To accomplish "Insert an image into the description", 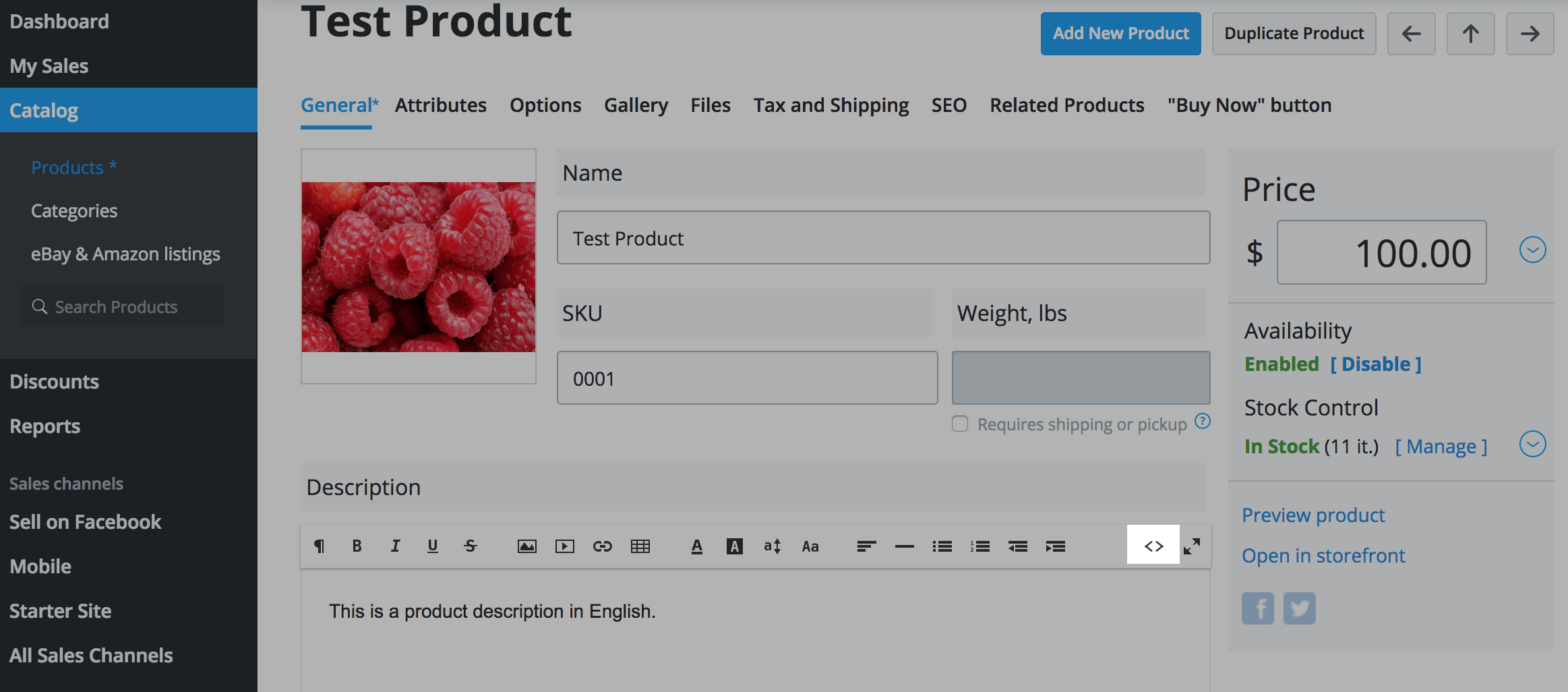I will [526, 546].
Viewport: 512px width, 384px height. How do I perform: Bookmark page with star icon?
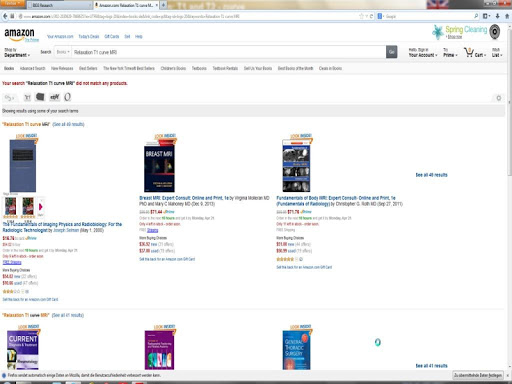[361, 16]
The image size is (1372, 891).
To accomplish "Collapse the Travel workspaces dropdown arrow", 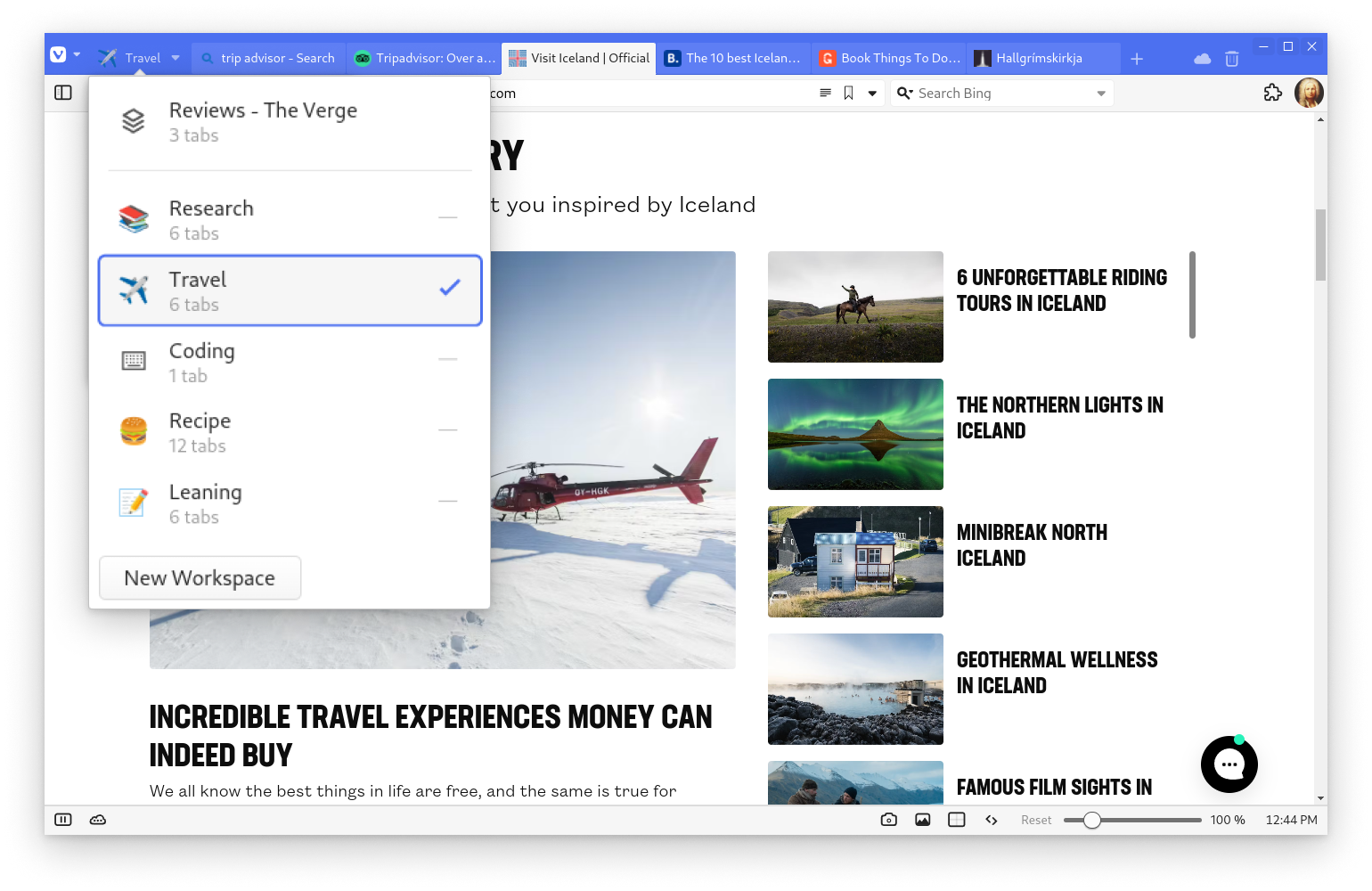I will [x=176, y=58].

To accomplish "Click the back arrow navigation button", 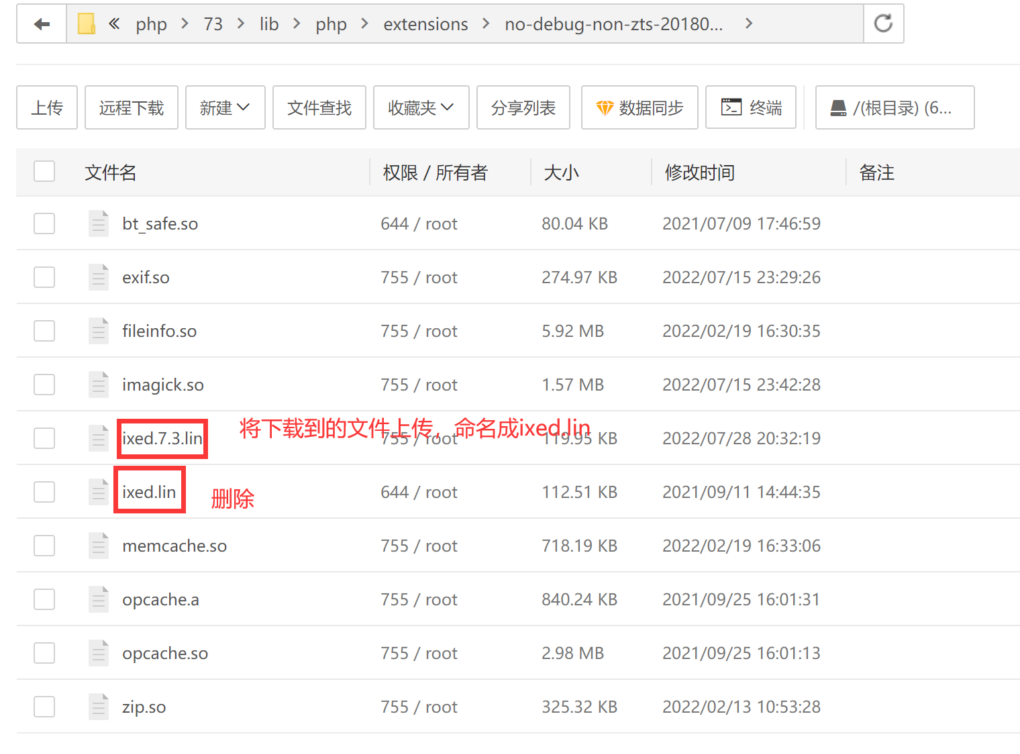I will (x=42, y=24).
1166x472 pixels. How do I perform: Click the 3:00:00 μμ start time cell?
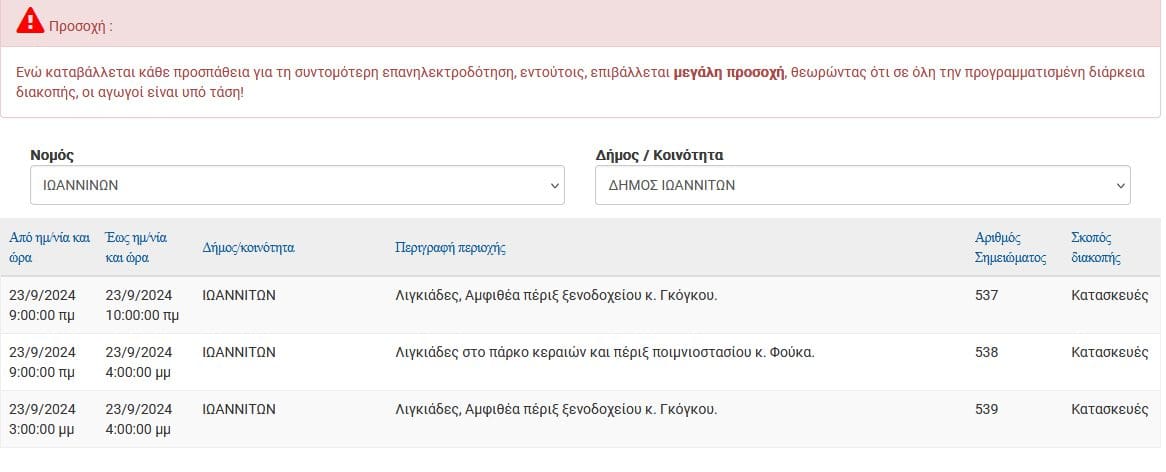(x=42, y=429)
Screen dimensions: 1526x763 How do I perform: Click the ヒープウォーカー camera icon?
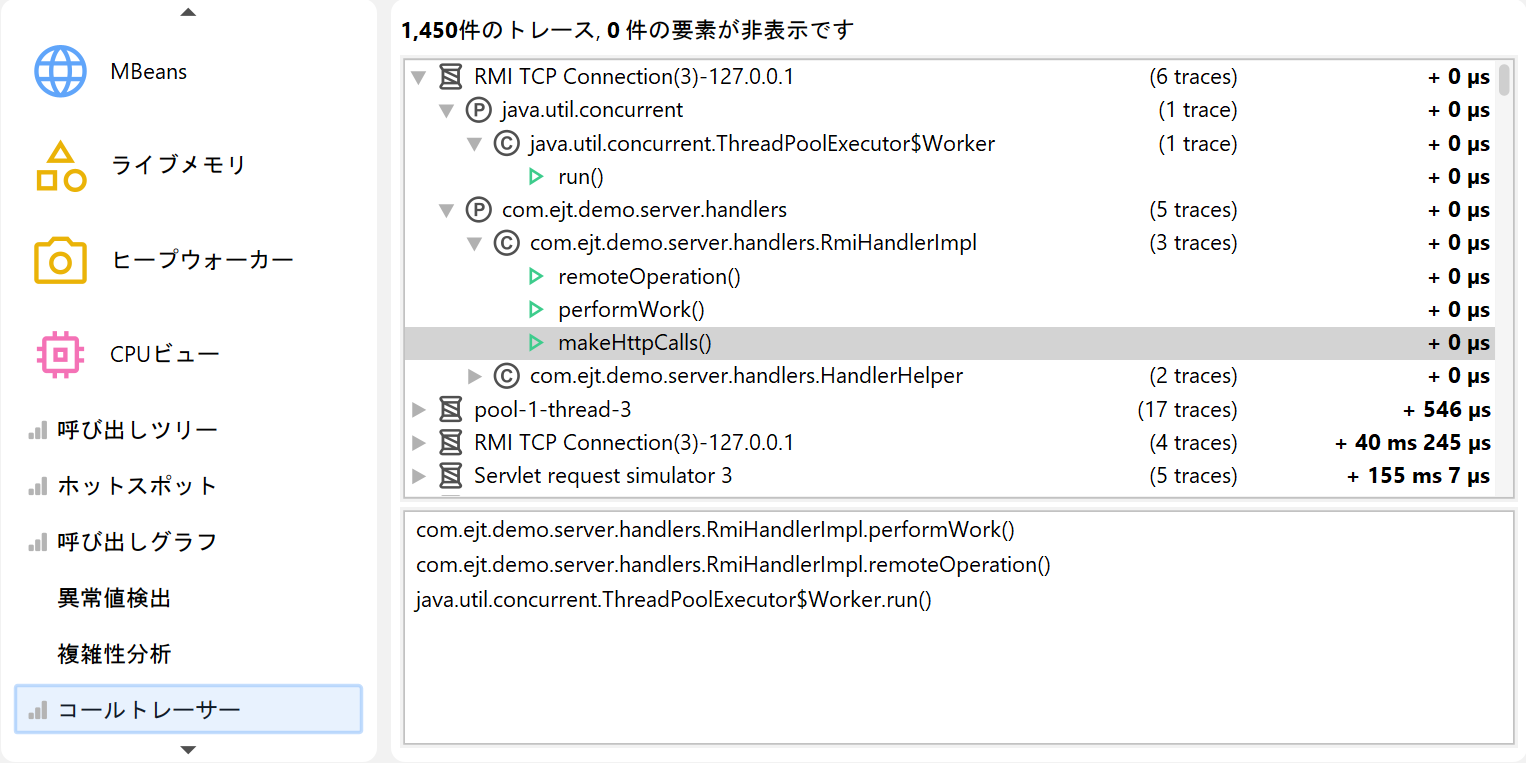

**Activity**. With pictures omitted, restate exactly every line from the one containing "1166x472 pixels. How" through the last line of the material, inclusive.

**Response for this exercise**.
1166x472 pixels. How do I perform: Click the 3:00:00 μμ start time cell?
(x=42, y=429)
Screen dimensions: 1526x763 How do I perform: Click the ヒープウォーカー camera icon?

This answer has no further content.